Ingredients
- 1 Diamond of California® Ready to Use Pecan Pie Crust
 - Honey Cheesecake Filling
 - 8 ounce (225 grams) Mascarpone Cheese room temperature
 - 8 ounce (225 grams) cream cheese room temperature
 - 2 large eggs room temperature
 - 1/3 cup (113 grams) honey
 - 1.5 tsp vanilla extract
 - 1/2 tsp orange blossom water
 - 1/2 tsp kosher salt
 - Toppings
 - fresh honey comb
 
The Steps
Cheesecake
- Preheat Oven to 325 F (160 C), set aside Pecan Crust.
 - In the bowl of a stand mixer fitted with paddle attachment, on medium speed, mix together room temperature mascarpone and cream cheese. Scrape sides and bottom of bowl as needed.

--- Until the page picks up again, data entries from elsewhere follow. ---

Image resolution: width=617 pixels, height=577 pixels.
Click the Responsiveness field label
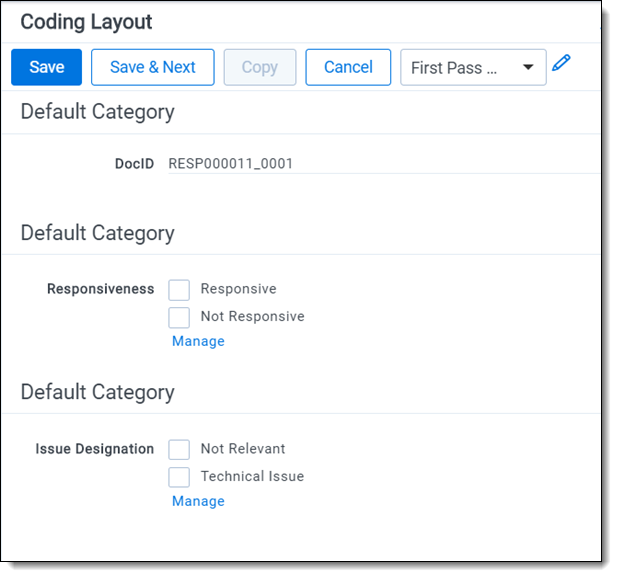[x=101, y=289]
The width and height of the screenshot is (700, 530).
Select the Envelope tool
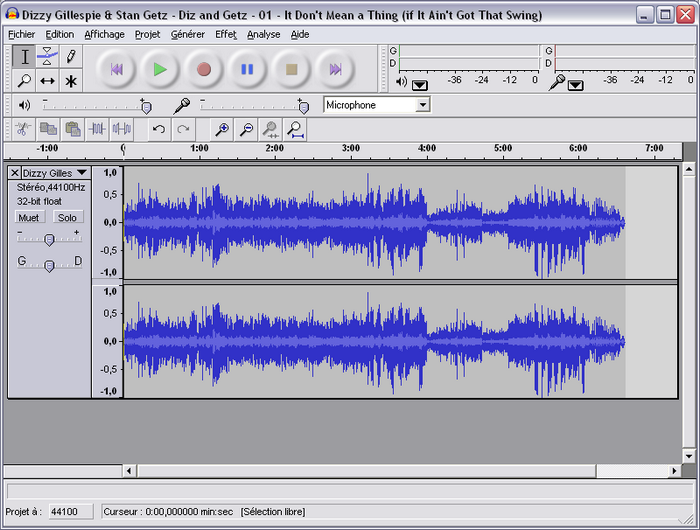point(47,56)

 - Add each egg and mix one a time.
 - Pour in honey, vanilla, orange blossom water, and salt. Mix until combined.
 - Transfer cheesecake filling into pie crust. Tap the sides of the pan with a spoon to release any air bubbles.
 - Bake on middle rack of oven for 45 minutes until just the center of the cheesecake is still wobbly.
 - Turn off oven and let cool with the oven door ope for an hour.
 - Remove cheesecake from oven and let cool completely on a cooling rack. Place pie in fridge 2-3 hrs to chill before serving.
 
Pecan Brittle
- Place pecan and pecan pieces on a silicone mat lined baking tray with a rim.
 - In a medium saucepan about 2 inches deep, stir together corn syrup and sugar.
 - Turn heat onto medium high and let sit until sugar is completely dissolved.
 - Reduce to medium heat and let sit until lightly golden in color.
 - Carefully pour HOT sugar mixture onto pecan pieces. Let sit until completely cool.
 - Once cooled it should be hard and easy to lift like a firm sheet of sugar.
 - Bang pan onto counter to break into pieces or break with your hands.
 - Place brittle on top of cheesecake and enjoy.